X_train = sequence.pad_sequences(X_train, maxlen=max_words)
X_test = sequence.pad_sequences(X_test, maxlen=max_words)

# Building the CNN Model
model = Sequential()      # initilaizing the Sequential nature for CNN model

# Adding the embedding layer which will take in maximum of 450 words as input and provide a 32 dimensional output of those words which belong in the top_words dictionary
model.add(Embedding(top_words, 32, input_length=max_words))

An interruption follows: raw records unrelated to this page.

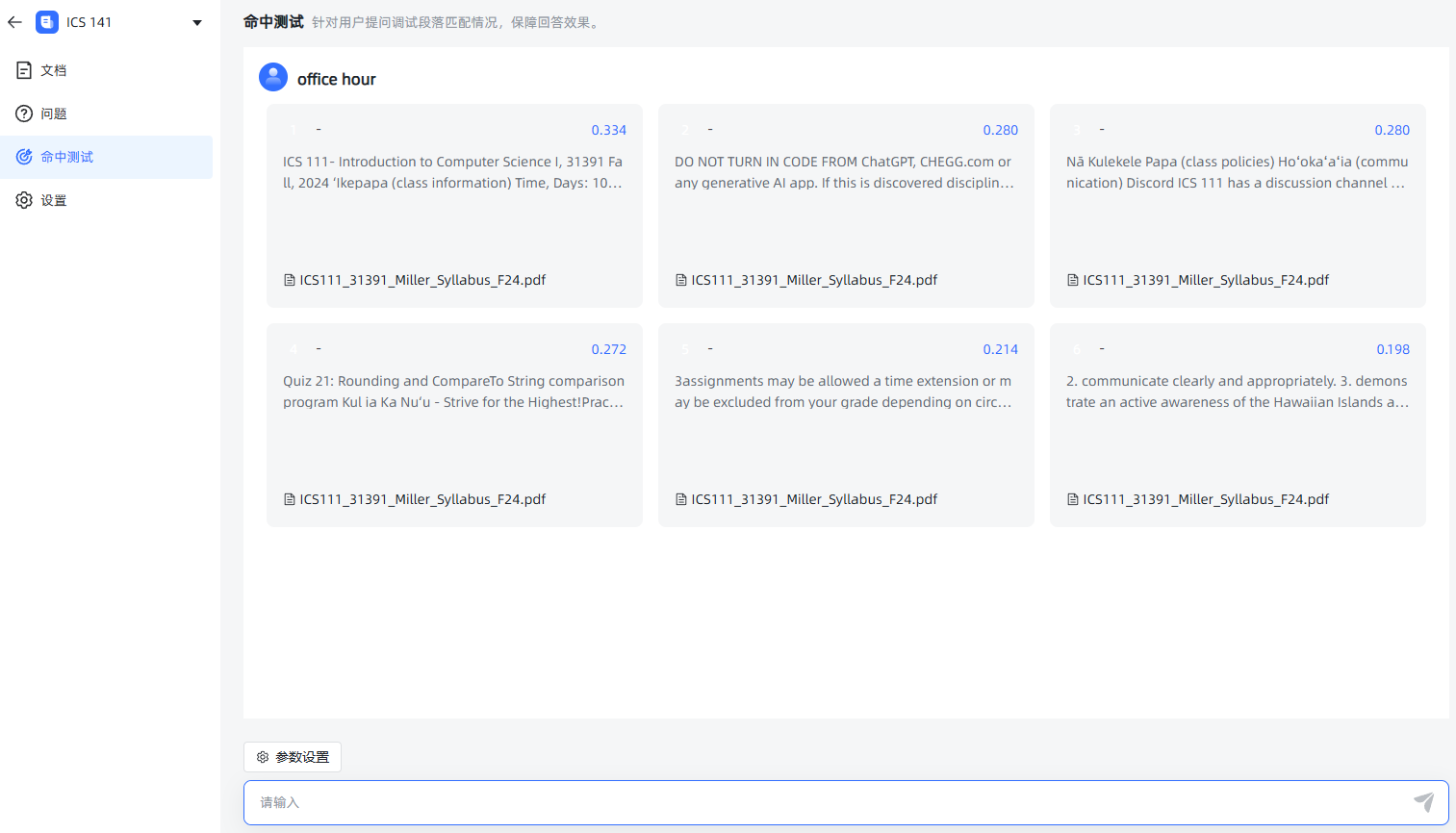1456x833 pixels.
Task: Expand the ICS 141 dropdown arrow
Action: (197, 23)
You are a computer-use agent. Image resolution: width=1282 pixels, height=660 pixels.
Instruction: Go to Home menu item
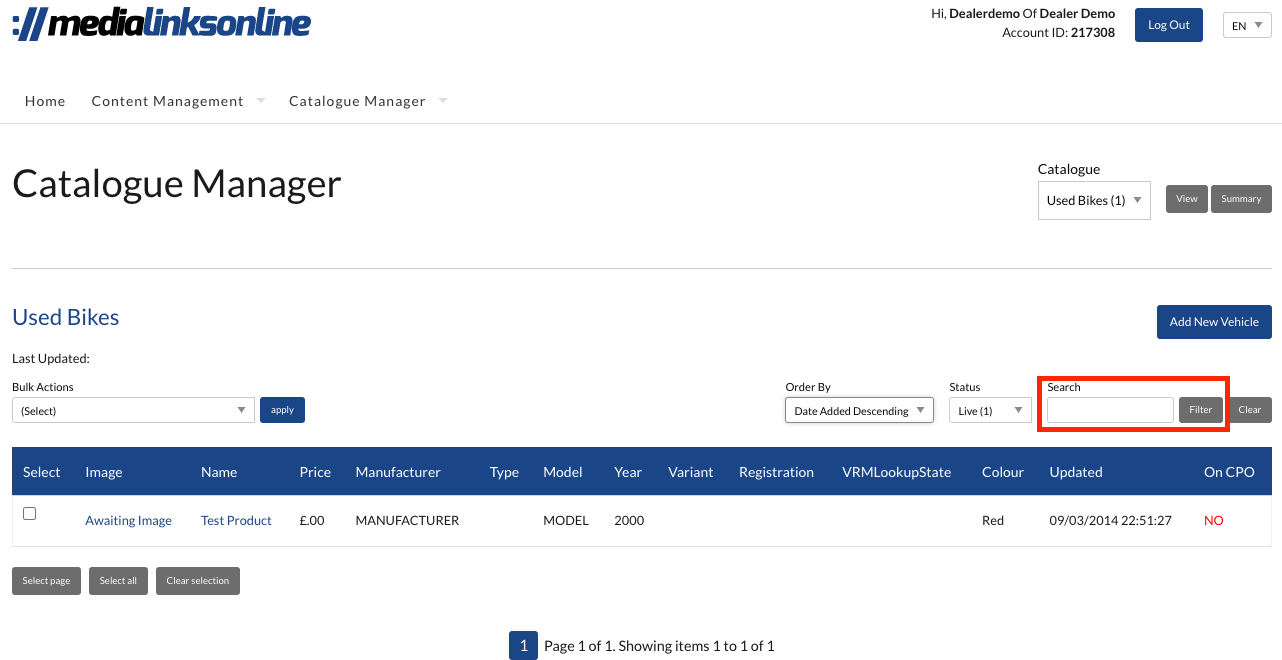(x=45, y=101)
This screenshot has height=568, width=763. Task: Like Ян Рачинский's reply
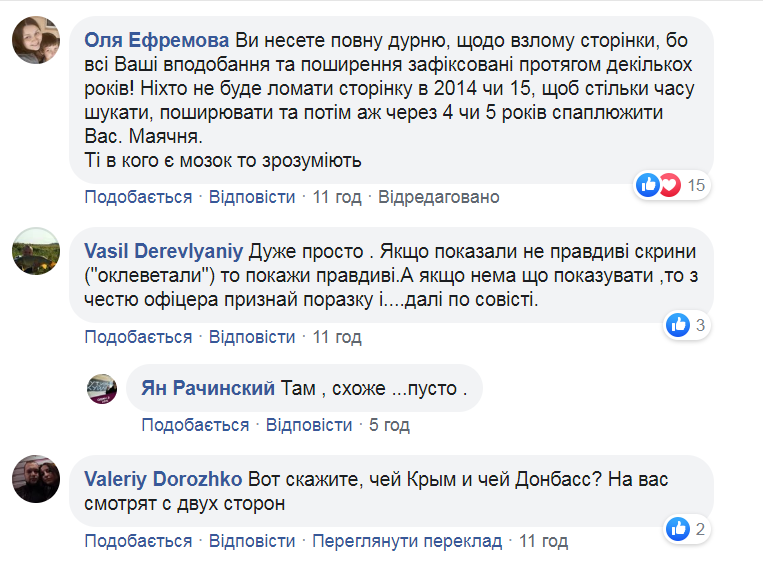(x=195, y=425)
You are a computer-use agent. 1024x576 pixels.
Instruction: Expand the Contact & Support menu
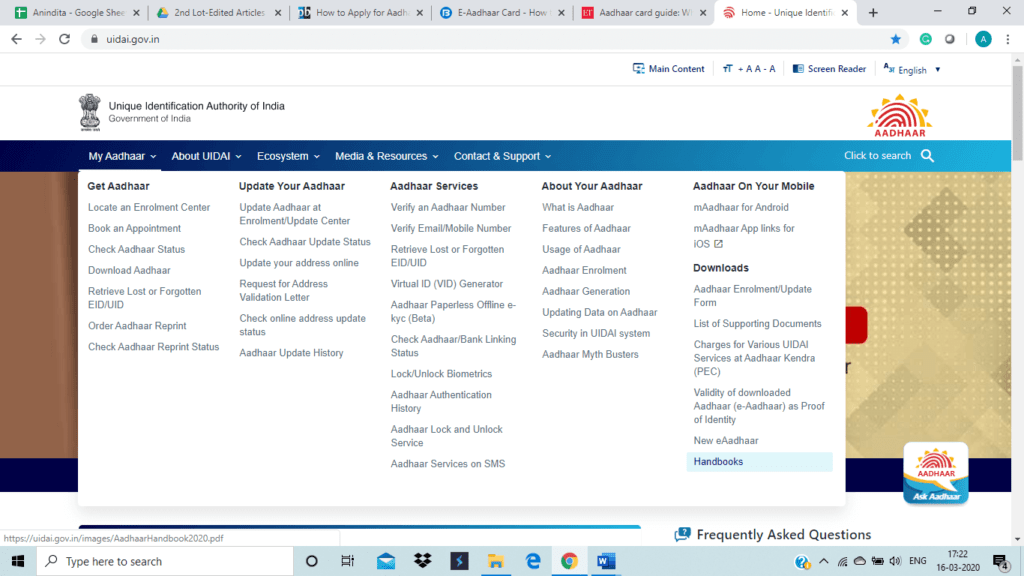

model.add(Conv1D(32, 3, padding='same', activation='relu'))
model.add(MaxPooling1D())
model.add(Flatten())
model.add(Dense(250, activation='relu'))
model.add(Dense(1, activation='sigmoid'))
  • The model first consists of embedding layer in which we will find the embeddings of the top 7000 words into a 32 dimensional embedding and the input we can take in is defined as the maximum length of a review allowed.

  • Then, we add the convolutional layer and max-pooling layer. Finally, we flatten those matrices into vectors and add dense layers(basically scale,rotating and transform the vector by multiplying Matrix and vector).

  • The last Dense layer is having one as parameter because we are doing a binary classification and so we need only one output node in our vector.

model.compile(loss='binary_crossentropy', optimizer='adam', metrics=['accuracy'])
model.summary()

Output

Model: "sequential_8"
_________________________________________________________________
Layer (type)                 Output Shape              Param #   
=================================================================
embedding_3 (Embedding)      (None, 450, 32)           224000    
_________________________________________________________________
conv1d_2 (Conv1D)            (None, 450, 32)           3104      
_________________________________________________________________
max_pooling1d_2 (MaxPooling1 (None, 225, 32)           0         
_________________________________________________________________
flatten_3 (Flatten)          (None, 7200)              0         
_________________________________________________________________
dense_15 (Dense)             (None, 250)               1800250   
_________________________________________________________________
dense_16 (Dense)             (None, 1)                 251       
=================================================================
Total params: 2,027,605
Trainable params: 2,027,605
Non-trainable params: 0
_________________________________________________________________

Now, we will fit our training data and define the the epochs(number of passes through dataset) and batch size(nunmber of samples processed before updating the model) for our learning model.

  • Batch size is kept greater than or equal to 1 and less than the number of samples in training data.
# Fitting the data onto model
model.fit(X_train, y_train, validation_data=(X_test, y_test), epochs=2, batch_size=128, verbose=2)

# Getting score metrics from our model
scores = model.evaluate(X_test, y_test, verbose=0)

# Displays the accuracy of correct sentiment prediction over test data
print("Accuracy: %.2f%%" % (scores[1]*100))

Output

    
Train on 25000 samples, validate on 25000 samples
Epoch 1/2
 - 28s - loss: 0.4582 - acc: 0.7563 - val_loss: 0.2889 - val_acc: 0.8786
Epoch 2/2
 - 27s - loss: 0.2095 - acc: 0.9188 - val_loss: 0.2725 - val_acc: 0.8864
Accuracy: 88.64%

We were able to achieve an accuracy of 88.6% over IMDB movie reviews' test data.

Tips

  • We can improve our CNN model by adding more layers. It is always preferred to have more(dense) layers than to have wide layers of less number.
  • But, we must take care to not overfit the data and for that we can try using various regularization methods.